**Task**
Please reproduce, exactly and with nothing added, the line containing "The width and" and every line after it to the end of the records.

--- Records supplied ---

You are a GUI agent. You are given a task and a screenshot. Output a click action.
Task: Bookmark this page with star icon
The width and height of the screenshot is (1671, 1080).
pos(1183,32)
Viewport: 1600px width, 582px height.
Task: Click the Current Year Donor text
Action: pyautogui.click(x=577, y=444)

---

**Reply to the exercise**
The width and height of the screenshot is (1671, 1080).
pos(1183,32)
Viewport: 1600px width, 582px height.
Task: Click the Current Year Donor text
Action: pyautogui.click(x=577, y=444)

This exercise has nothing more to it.